■ Excerpt provided
SmolLM2-360M-Instruct-TIFA
Model Description
SmolLM2-360M-Instruct-TIFA is a fine-tuned version of unsloth/SmolLM2-360M-Instruct specifically trained for TIFA (Text-to-Image Faithfulness Assessment). This model generates structured evaluation questions to assess how faithfully text-to-image models represent given text descriptions. This is an improved version with 360M parameters (vs 135M) and enhanced training data.
Intended Use
This model is designed to automatically generate evaluation questions for text-to-image models by creating four specific types of questions:
- Negative question: Should have "no" as the answer (testing for absent elements)
- Object/attribute identification: Should have a single word answer directly from the description
- Alternative object/attribute identification: Should have a different single word answer from the description
- Positive question: Should have "yes" as the answer (testing for present elements)

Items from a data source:
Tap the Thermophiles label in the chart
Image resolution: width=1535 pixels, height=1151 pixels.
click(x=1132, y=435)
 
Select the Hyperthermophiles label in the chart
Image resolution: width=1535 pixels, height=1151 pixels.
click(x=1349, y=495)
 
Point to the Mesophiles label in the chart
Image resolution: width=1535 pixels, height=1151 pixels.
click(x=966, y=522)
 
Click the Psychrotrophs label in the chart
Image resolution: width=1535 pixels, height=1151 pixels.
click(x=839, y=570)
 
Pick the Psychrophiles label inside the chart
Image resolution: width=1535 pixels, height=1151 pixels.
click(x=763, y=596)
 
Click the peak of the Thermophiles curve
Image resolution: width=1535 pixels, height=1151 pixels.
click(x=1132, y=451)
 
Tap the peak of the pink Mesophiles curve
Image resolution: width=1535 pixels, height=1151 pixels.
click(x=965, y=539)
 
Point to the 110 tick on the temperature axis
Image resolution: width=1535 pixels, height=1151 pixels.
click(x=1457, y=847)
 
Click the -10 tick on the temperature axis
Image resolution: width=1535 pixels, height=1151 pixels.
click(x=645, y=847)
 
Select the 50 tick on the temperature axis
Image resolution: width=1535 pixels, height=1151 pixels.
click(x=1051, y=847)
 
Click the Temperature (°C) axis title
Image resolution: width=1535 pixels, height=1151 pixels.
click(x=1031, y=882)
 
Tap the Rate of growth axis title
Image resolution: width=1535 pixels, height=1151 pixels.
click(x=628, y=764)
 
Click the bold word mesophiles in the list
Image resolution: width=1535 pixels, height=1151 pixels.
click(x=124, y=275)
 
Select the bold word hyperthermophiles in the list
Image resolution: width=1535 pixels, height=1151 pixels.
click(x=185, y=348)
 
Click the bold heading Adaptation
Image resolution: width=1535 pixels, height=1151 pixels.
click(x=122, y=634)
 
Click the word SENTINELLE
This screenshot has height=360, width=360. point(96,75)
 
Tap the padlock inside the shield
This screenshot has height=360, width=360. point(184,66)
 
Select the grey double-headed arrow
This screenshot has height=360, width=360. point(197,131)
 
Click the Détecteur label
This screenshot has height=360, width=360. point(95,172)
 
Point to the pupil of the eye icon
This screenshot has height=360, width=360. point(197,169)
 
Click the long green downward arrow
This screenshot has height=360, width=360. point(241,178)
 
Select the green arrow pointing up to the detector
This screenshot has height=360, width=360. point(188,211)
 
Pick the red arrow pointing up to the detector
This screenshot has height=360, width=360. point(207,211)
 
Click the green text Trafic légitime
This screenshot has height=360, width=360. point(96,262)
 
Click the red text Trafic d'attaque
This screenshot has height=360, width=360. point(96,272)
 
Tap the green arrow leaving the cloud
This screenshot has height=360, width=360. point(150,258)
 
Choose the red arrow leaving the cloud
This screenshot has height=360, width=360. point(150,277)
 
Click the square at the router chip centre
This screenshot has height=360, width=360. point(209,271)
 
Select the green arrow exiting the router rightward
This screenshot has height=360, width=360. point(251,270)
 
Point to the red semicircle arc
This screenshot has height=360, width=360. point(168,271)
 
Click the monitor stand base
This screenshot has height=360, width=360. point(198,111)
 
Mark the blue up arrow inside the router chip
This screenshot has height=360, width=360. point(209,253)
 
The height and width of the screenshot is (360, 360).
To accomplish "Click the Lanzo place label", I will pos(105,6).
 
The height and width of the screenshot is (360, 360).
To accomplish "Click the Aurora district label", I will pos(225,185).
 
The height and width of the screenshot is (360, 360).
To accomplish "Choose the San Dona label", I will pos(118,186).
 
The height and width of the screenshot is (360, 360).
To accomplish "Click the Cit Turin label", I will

■ What needs to be done
Copy the whole model card for SmolLM2-360M-Instruct-TIFA word for word. You can complete this without the records.

■ The response
SmolLM2-360M-Instruct-TIFA
Model Description
SmolLM2-360M-Instruct-TIFA is a fine-tuned version of unsloth/SmolLM2-360M-Instruct specifically trained for TIFA (Text-to-Image Faithfulness Assessment). This model generates structured evaluation questions to assess how faithfully text-to-image models represent given text descriptions. This is an improved version with 360M parameters (vs 135M) and enhanced training data.
Intended Use
This model is designed to automatically generate evaluation questions for text-to-image models by creating four specific types of questions:
- Negative question: Should have "no" as the answer (testing for absent elements)
- Object/attribute identification: Should have a single word answer directly from the description
- Alternative object/attribute identification: Should have a different single word answer from the description
- Positive question: Should have "yes" as the answer (testing for present elements)